**Fragmento del documento:**
::::::

Por Elvis Fuentes
Ernesto Benítez es un artista joven en el panorama plástico cubano. Aunque su experiencia pueda rastrearse hasta su participación con un grupo mítico de la década de los ochenta (Arte-Calle), su obra reciente apenas tiene relación visible con el tipo de prácticas que le animaron entonces. La veta social es mínima, como no sea para pagar la cuota esencial del arte como producto de un contexto específico.
Benítez se ha ido internando cada vez más en su mundo. Un mundo que busca la contaminación cultural con el pasado a través de la Alquimia y con las latitudes más disímiles; el Oriente siempre “misterioso”, con el empleo de conceptos apropiados y de un vocabulario casi ideográfico. Los signos pulsados por él son tomados del libro abierto que es el imaginario de nuestra cultura occidental, ciertamente amplio, pues se trata de una cultura siempre ávida de lo exótico por ajeno.
Sin embargo, en esa lejanía descubre Benítez una profunda ligereza y no es que haya él convivido temporadas a orillas del Tíbet con los nativos y nos pueda hablar de una contaminación “real” como sujeto – no lo ha necesitado, aunque no vendría mal-, sino que encuentra en muchos aspectos las relaciones constantes ( y a menudo subterráneas) con ese universo. Es decir, que en más de una cosa se acercan el Occidente y el Oriente del planeta. Tal vez no en el nivel de las normas culturales hegemónicas, pero sí en las formas no necesariamente clandestinas de ellas. Es así como el artista rescata una zona del conocimiento que en la tradición racionalista de Europa y América fue quedando a la zaga por entenderse como prácticas precientíficas: el esoterismo, la superstición o la magia.

::::::

**Material proporcionado:**
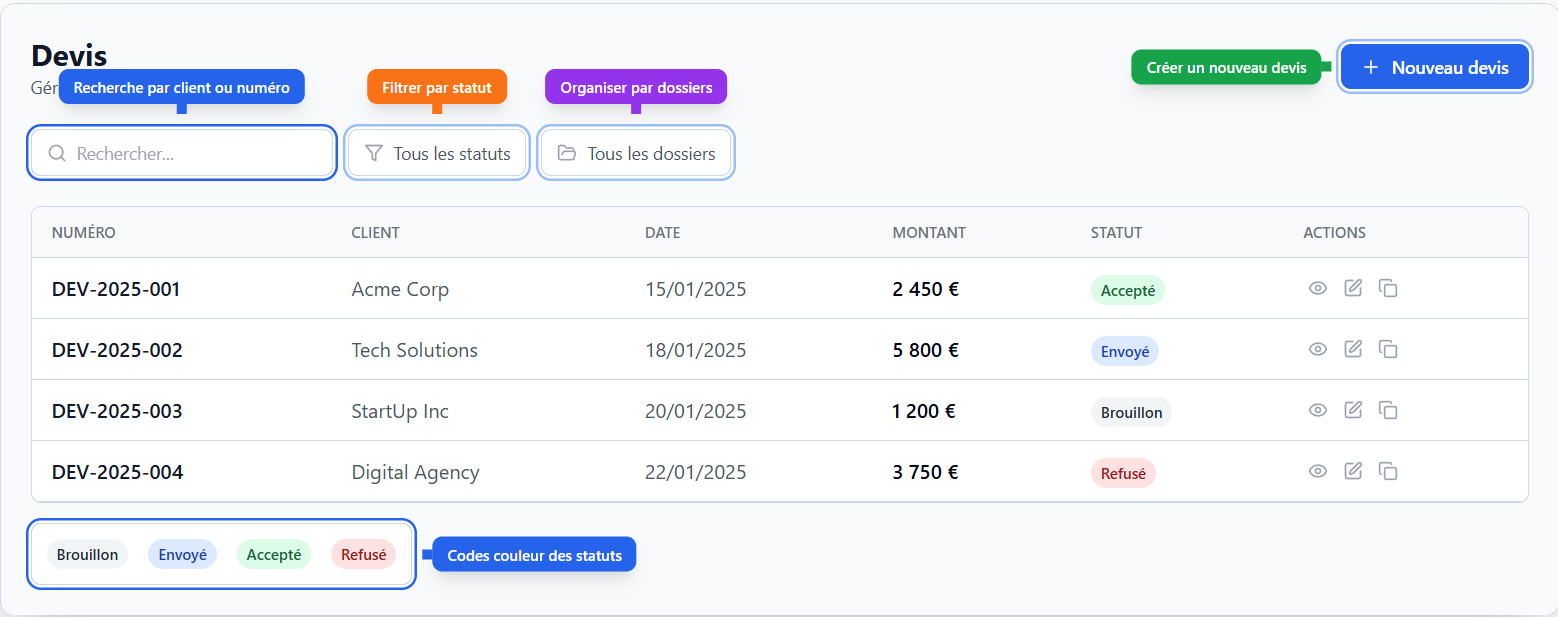This screenshot has width=1558, height=617.
Task: Edit the Acme Corp quote using the pencil icon
Action: (1353, 288)
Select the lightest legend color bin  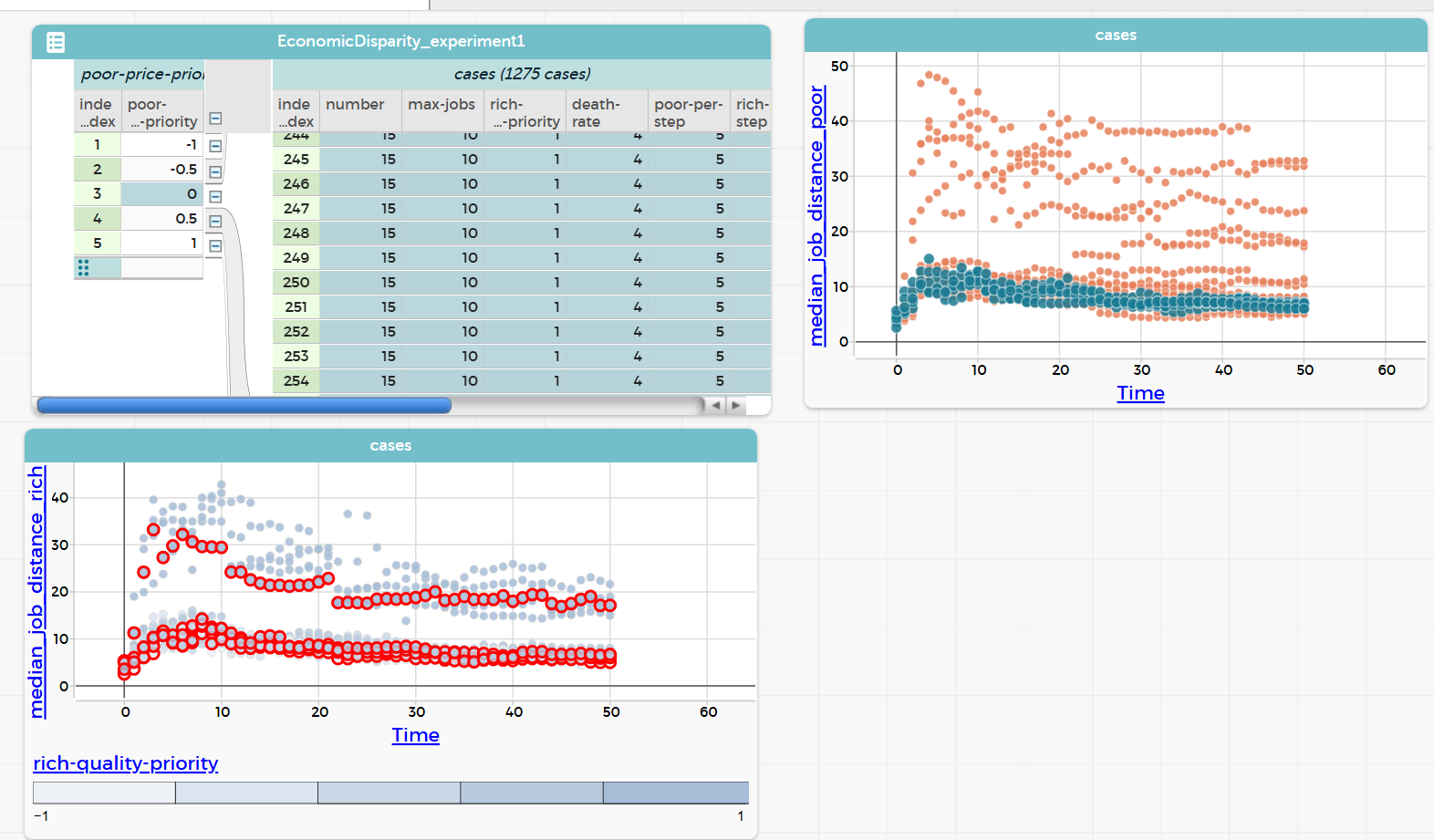point(104,793)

::::::

**Consigna:**
Continúa el texto sobre la obra del artista cubano Ernesto Benítez a partir de su última oración.

**Respuesta:**
Los símbolos tienen una importancia trascendental en la vida de la cultura. Permiten la comunicación, la conservación del conocimiento y el suceso; también la desmemoria de lo acontecido. Pero más que nada, el símbolo ha pasado a ser una “realidad” que ha sustituido el mundo cotidiano. Mucho antes de que un niño haya visto un caballo “en vivo”, ya lo conoce como símbolo que remite a la libertad, la ligereza y hasta el poder; igual sucede con el león, el dinosaurio, y un sinfín de numerosos objetos y cosas. Ellos forman parte del vocabulario y el imaginario elemental con que el individuo encara el mundo; ellos le ayudan, pero también pueden ser la trampa.
En efecto, la cultura establece esas nociones a través de los símbolos y a su vez se legitima a través de ellas. Es un proceso tautológico. Conocer algo es explorarlo, tantear su geografía, respirar su atmósfera (aún a riesgo de contaminarse). Explorar el mundo es poner a prueba los símbolos que antes nos lo hicieron visible. Tensar la cuerda floja que comunica el sentido a un “texto”.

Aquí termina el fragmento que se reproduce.